* _Records from a collection_
--------
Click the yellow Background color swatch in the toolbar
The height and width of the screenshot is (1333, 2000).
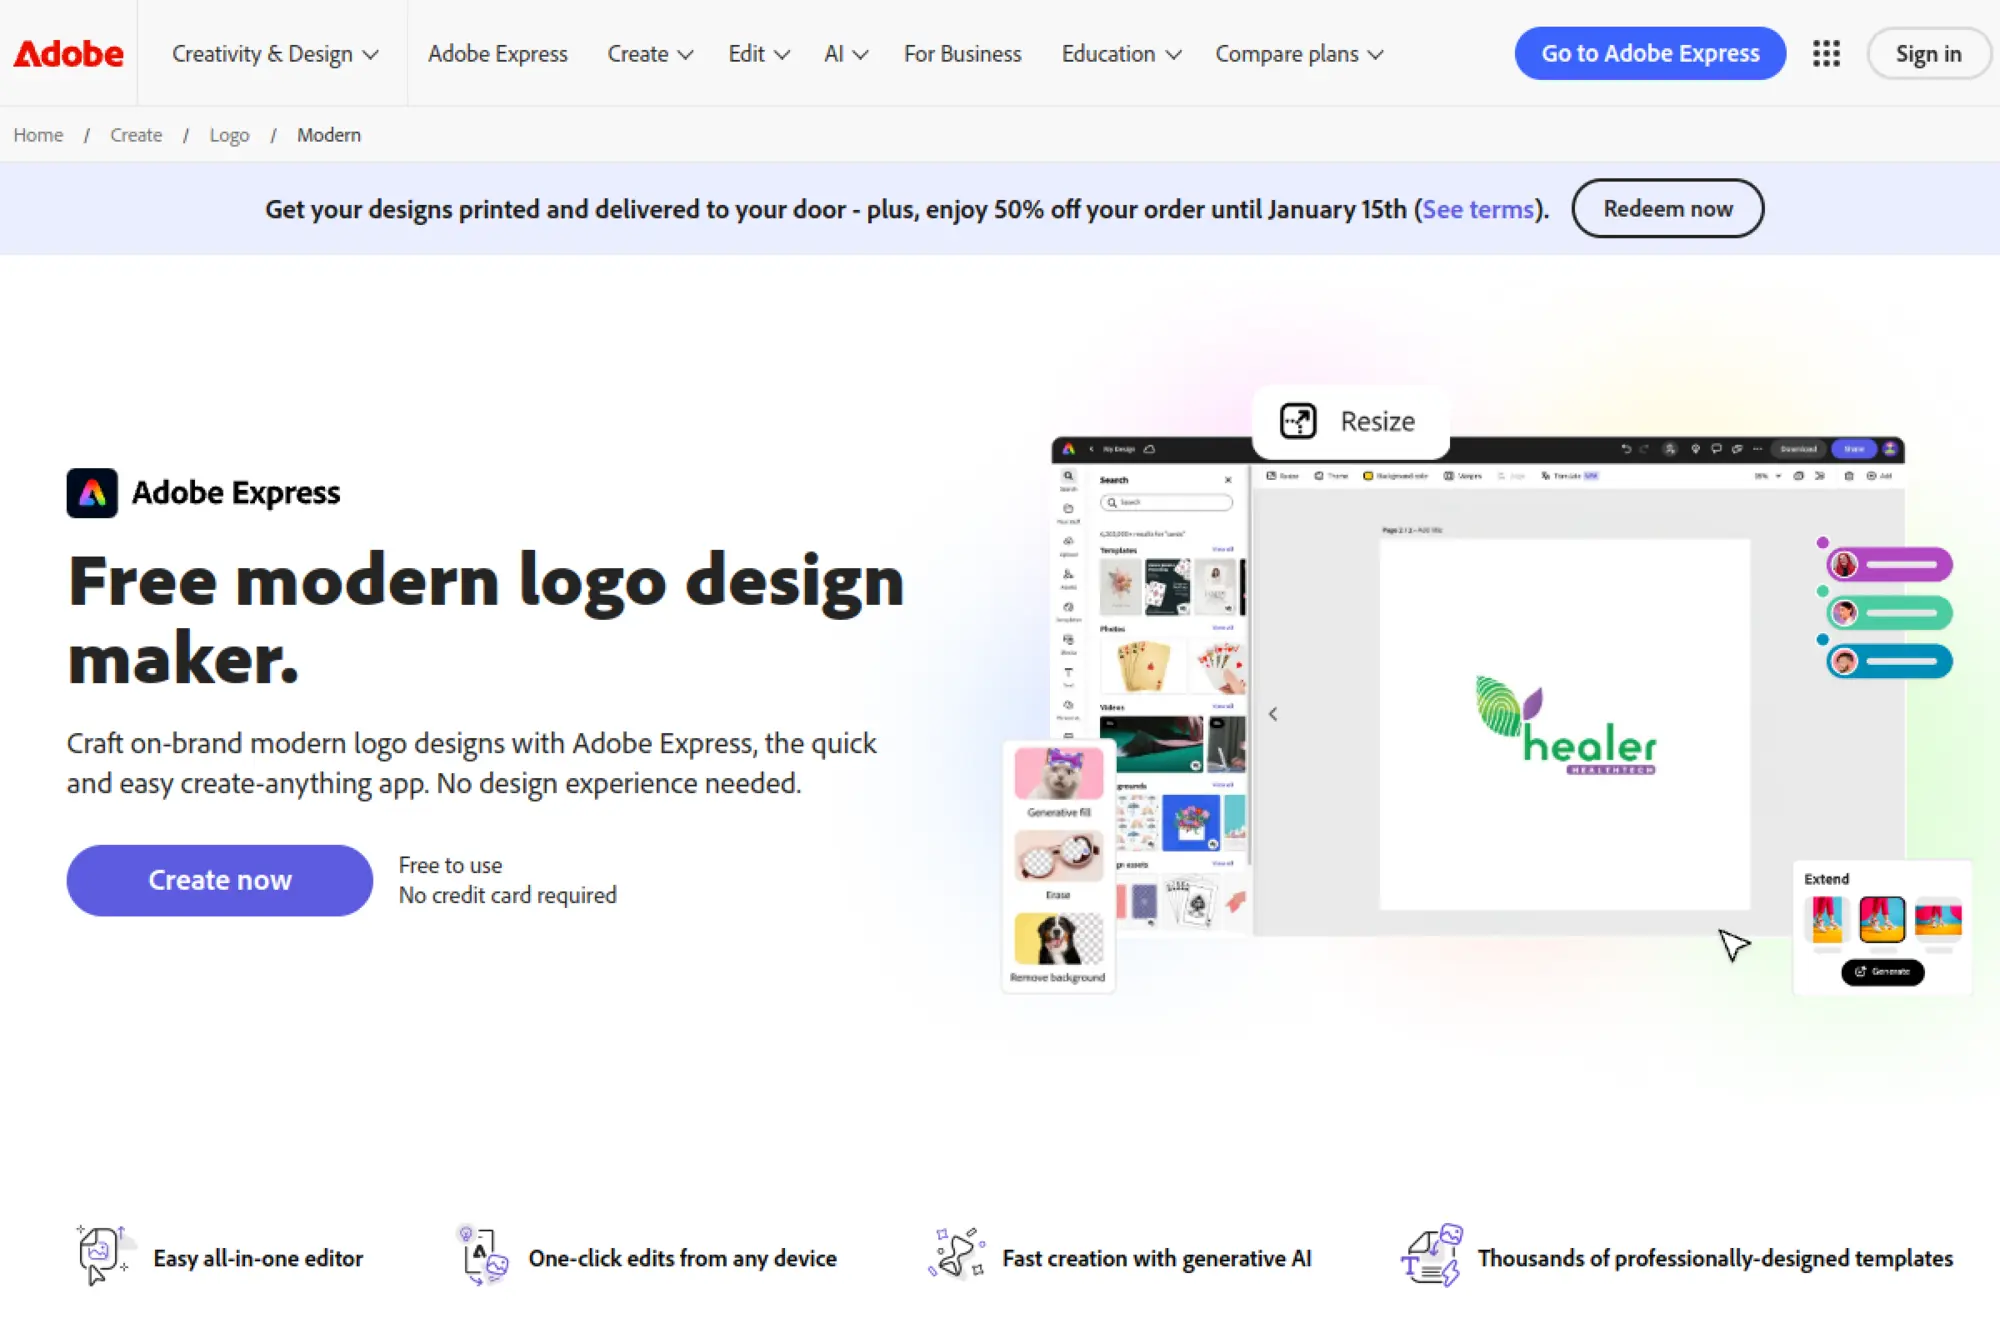point(1368,476)
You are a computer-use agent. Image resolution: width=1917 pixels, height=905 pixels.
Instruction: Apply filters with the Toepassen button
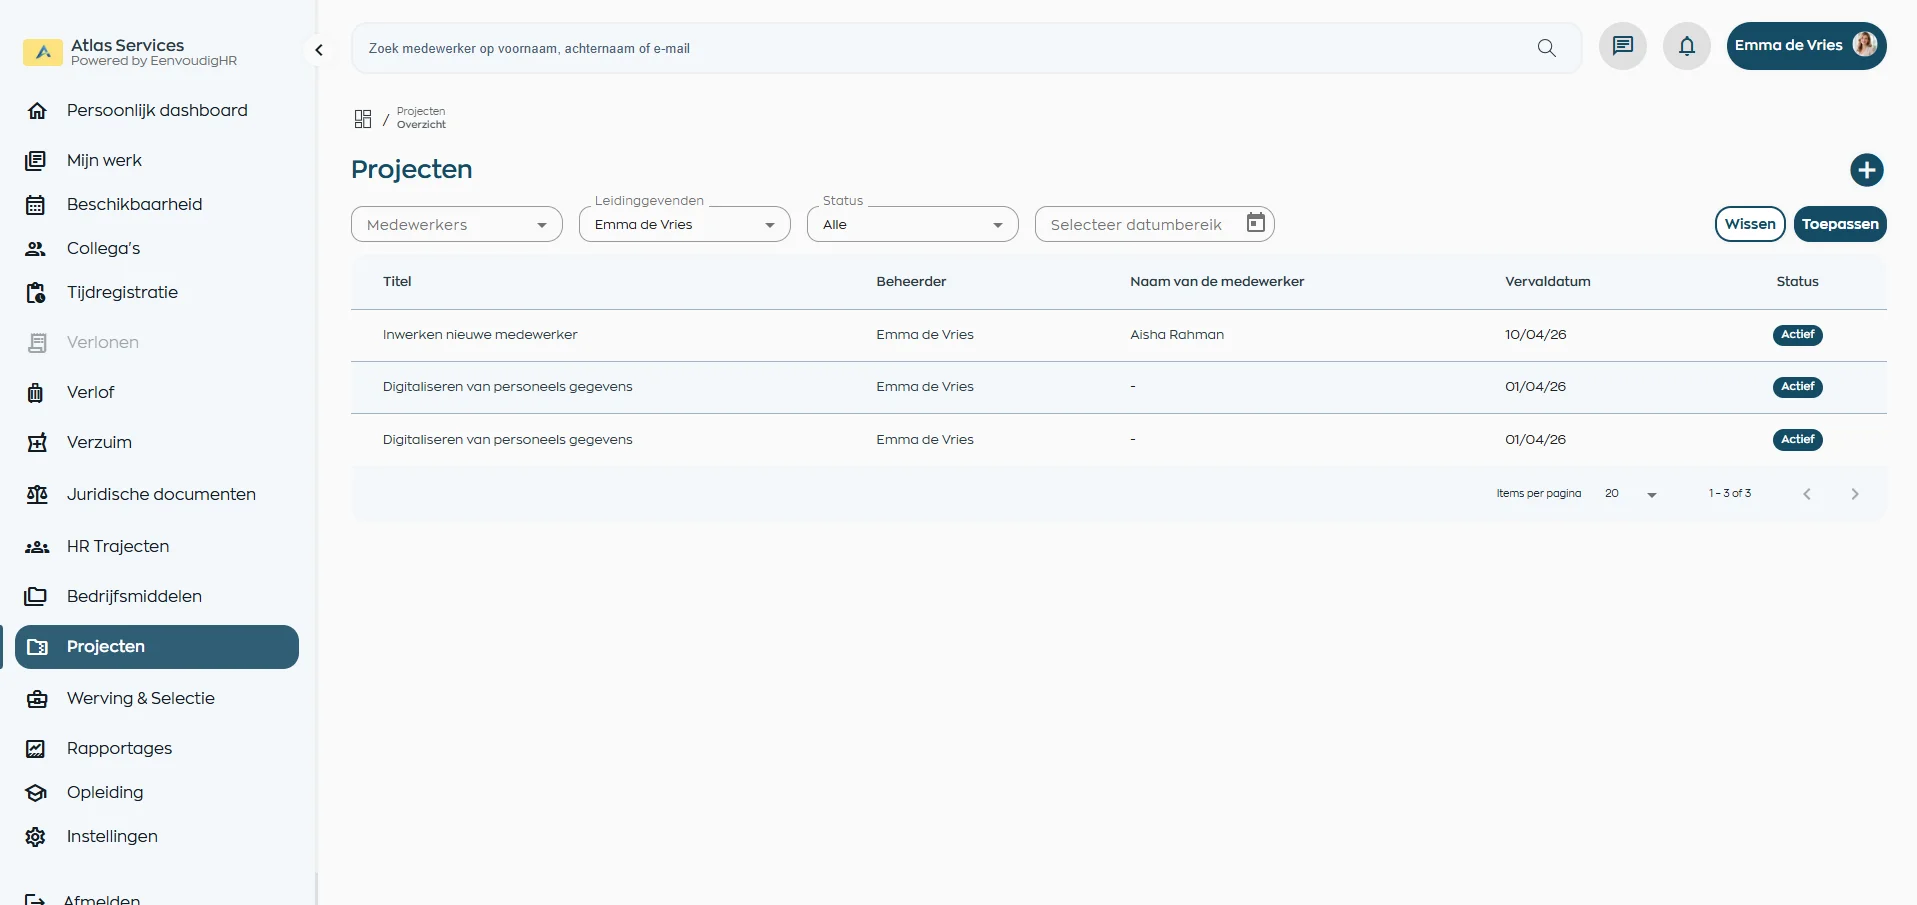tap(1840, 223)
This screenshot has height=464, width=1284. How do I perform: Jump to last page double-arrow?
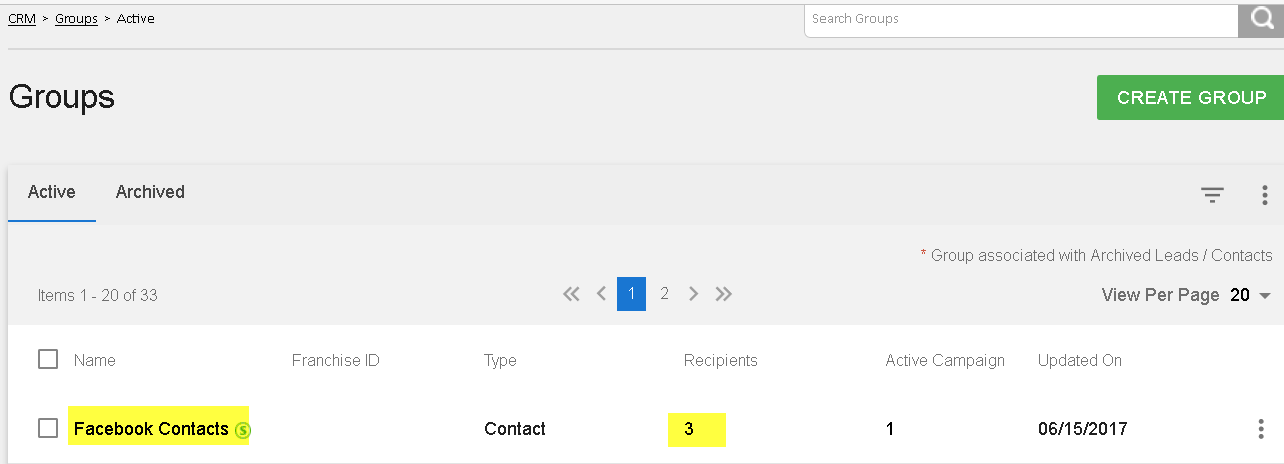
--------
* _Instructions to follow_
Write out every line of the listing above again, requests included, scaling each coordinate in the answers by 1.35 and rounding to whole numbers, with halves rounded up. Leave the pictures out of your answer.

* _Correct response_
Click the yellow Background color swatch in the toolbar
The height and width of the screenshot is (1333, 2000).
point(1847,643)
You are a computer-use agent. Image resolution: width=1917 pixels, height=905 pixels.
Instruction: Apply filters with the Toepassen button
tap(2484, 301)
This screenshot has height=464, width=1284. How do I perform: Jump to last page double-arrow?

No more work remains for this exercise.